For several generations St. Thomas Church has been noted for its fashionable weddings, and in the ornamental work above the Bride's Door -the entrance to the south of the main portal -- the sculptor chiseled a dollar sign next to a "true-lover's-knot," a comment that has been left unmolested. From St. Thomas, as from the other churches in the neighborhood, come the worshippers who form the Fifth Avenue Easter parade, an event that has attracted thousands of sight-seers since the days of bonnets and bustles. Directly behind the church is the new home of the Museum of Modern Art, II West Fifty-third Street.
Another great city house of the 1880's surviving in this neighborhood is the brownstone RESIDENCE OF CORNELIUS VANDERBILT III, near the northwest corner of Fifth Avenue and Fifty-first Street. Adjoining it on the north was a more famous dwelling -- designed by Richard M. Hunt -which was razed in 1926. Both were built by W. H. Vanderbilt, and were known as the "twin mansions." The former home of the patrician Union Club on the northeast corner of Fifty-first Street now houses the GRAND CENTRAL GALLERIES, sponsors of the more academic tradition in American art. (Open weekdays 9 a.m. to 5:30 p.m.; admission free.
The building occupied by the UNIVERSITY CLUB, northwest corner of Fifty-fourth Street, was completed in 1900, the work of McKim, Mead, and White. Reminiscent of a fifteenth-century Italian palazzo, it is one of the handsomest structures on the avenue. Decorating the exterior are eighteen college shields carved in marble. The interior has colorful Renaissance frescoes, and murals by H. Siddons Mowbray.
The HOTEL ST. REGIS on the southeast corner of Fifth Avenue and Fifty-fifth Street, and the GOTHAM HOTEL on the southwest corner, are the first of the group of luxurious hotels clustering around the southern end of Central Park and the Grand Army Plaza. Both were built at the beginning of the century. In the bar of the St. Regis is Maxfield Parrish's well-known painting, Old King Cole. The Gotham has for years been popular with foreign (particularly English) visitors, and is notable for its cuisine. The press of the expanding Fifth Avenue shopping trade is evident in the installation of stores on its Fifth Avenue abutment, space formerly occupied by a large dining room.
ELIZABETH ARDEN'S at No. 691 and HELENA RUBINSTEIN'S at No. 715, are among the most luxurious beauty salons in the country. The façades exemplify the current trend toward simplicity in retail shop design.
Two of America's best-known jewelry firms are CARTIER'S at the southeast corner of Fifty-second and MARCUS AND COMPANY at No. 681. These establishments, together with Black, Starr, and Frost-Gorham, carry on the avenue's luxury-trade tradition that was started by Tiffany.

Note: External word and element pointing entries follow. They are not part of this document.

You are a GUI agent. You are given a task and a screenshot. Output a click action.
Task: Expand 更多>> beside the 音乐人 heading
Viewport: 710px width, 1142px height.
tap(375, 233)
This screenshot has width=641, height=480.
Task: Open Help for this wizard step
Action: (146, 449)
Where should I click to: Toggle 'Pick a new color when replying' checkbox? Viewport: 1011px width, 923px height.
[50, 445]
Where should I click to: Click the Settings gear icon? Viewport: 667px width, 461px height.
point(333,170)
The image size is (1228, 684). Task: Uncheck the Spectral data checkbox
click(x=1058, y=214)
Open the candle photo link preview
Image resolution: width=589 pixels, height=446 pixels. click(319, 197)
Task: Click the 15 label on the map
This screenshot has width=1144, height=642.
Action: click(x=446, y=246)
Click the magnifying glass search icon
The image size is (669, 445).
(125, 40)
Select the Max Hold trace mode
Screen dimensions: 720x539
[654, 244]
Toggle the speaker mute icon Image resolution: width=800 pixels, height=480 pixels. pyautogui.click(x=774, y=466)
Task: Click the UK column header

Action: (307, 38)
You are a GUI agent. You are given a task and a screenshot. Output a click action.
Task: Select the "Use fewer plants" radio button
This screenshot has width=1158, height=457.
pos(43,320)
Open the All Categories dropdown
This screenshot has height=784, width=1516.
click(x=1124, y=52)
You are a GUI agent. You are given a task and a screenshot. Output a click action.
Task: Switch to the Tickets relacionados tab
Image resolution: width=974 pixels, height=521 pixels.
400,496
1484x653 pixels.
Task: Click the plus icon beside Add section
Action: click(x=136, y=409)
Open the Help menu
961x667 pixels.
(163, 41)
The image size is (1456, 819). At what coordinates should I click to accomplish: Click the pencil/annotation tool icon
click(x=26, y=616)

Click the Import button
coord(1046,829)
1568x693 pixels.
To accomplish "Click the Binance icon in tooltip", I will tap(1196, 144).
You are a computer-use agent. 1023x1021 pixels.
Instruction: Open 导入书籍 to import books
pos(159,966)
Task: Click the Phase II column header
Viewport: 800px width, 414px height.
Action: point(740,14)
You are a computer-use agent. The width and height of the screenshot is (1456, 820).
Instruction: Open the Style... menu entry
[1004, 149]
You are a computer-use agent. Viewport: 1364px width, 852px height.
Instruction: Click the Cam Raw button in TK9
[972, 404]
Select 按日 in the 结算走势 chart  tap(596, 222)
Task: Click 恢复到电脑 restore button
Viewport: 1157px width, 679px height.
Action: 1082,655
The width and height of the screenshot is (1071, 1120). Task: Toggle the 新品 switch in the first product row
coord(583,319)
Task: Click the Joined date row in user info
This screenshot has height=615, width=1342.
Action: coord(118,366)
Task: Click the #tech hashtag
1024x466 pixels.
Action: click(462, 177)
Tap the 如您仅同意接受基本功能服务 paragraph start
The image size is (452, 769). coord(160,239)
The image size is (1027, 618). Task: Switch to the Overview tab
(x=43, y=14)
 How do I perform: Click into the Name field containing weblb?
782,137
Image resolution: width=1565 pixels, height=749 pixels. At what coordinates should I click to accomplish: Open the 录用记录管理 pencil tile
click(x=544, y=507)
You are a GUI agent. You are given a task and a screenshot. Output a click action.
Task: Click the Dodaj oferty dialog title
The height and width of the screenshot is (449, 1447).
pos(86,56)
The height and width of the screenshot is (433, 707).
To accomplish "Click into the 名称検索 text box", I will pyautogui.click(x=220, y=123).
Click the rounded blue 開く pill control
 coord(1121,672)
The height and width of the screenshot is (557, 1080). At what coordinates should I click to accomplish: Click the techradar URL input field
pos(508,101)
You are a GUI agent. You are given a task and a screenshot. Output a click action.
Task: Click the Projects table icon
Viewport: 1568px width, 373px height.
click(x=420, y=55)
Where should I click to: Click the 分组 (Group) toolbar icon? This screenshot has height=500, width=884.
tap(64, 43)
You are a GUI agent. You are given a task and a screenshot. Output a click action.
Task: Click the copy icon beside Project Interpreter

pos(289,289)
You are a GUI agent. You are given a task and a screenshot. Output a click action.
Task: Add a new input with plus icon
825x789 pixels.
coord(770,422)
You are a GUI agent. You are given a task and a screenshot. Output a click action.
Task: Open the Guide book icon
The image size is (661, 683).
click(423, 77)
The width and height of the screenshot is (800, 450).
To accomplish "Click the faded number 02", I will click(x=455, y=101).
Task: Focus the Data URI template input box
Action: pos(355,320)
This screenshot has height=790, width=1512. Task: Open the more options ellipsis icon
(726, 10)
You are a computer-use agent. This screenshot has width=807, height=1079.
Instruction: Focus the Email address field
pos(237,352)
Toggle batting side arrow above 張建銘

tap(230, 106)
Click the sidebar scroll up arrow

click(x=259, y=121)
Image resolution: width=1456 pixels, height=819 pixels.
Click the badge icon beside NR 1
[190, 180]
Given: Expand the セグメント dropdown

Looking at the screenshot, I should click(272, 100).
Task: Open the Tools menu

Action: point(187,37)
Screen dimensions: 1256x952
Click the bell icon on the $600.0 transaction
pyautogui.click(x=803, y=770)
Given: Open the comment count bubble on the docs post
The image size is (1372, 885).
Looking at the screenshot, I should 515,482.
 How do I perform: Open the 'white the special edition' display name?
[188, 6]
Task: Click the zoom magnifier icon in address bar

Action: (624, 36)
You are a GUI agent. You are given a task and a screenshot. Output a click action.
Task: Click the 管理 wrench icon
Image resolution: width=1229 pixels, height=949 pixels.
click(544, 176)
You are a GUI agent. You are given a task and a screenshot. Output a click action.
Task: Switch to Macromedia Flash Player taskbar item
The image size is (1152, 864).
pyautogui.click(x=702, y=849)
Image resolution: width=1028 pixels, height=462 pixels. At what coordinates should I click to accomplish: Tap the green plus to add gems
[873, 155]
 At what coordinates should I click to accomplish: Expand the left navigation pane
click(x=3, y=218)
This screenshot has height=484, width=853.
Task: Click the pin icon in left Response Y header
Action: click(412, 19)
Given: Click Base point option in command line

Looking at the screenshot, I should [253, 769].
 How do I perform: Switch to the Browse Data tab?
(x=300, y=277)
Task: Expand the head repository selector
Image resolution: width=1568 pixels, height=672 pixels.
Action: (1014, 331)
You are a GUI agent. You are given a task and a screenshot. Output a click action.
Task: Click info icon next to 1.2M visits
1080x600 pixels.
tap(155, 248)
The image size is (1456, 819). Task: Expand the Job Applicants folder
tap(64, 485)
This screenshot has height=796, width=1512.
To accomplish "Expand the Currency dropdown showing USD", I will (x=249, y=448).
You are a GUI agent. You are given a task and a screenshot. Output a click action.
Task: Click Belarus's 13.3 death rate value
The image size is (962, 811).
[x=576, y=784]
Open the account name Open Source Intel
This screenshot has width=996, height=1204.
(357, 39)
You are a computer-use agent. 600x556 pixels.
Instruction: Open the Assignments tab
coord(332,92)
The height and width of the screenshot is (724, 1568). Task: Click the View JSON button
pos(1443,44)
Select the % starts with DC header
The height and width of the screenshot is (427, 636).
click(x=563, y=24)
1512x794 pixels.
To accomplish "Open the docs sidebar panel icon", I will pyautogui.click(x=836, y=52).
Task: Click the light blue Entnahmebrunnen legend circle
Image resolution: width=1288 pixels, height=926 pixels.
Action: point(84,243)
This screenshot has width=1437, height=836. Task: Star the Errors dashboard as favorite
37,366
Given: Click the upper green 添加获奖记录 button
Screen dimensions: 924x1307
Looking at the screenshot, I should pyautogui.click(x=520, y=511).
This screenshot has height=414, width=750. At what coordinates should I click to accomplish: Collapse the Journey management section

On the southwest corner of Fifty-sixth Street, fine crystal ware is displayed in the five-story HOME OF THE STEUBEN GLASS COMPANY, a division of Corning Glass Works. The building, designed by John Gates, has walls chiefly built of glass bricks. The BONWIT TELLER store, dealing exclusively in women's apparel, on the northeast corner of Fifty-sixth Street, has the distinction of being headed by a woman, Mrs. Hortense Odlum. Another fashionable store is Bergdorf-Goodman, on the southwest corner of Fifty-eighth Street.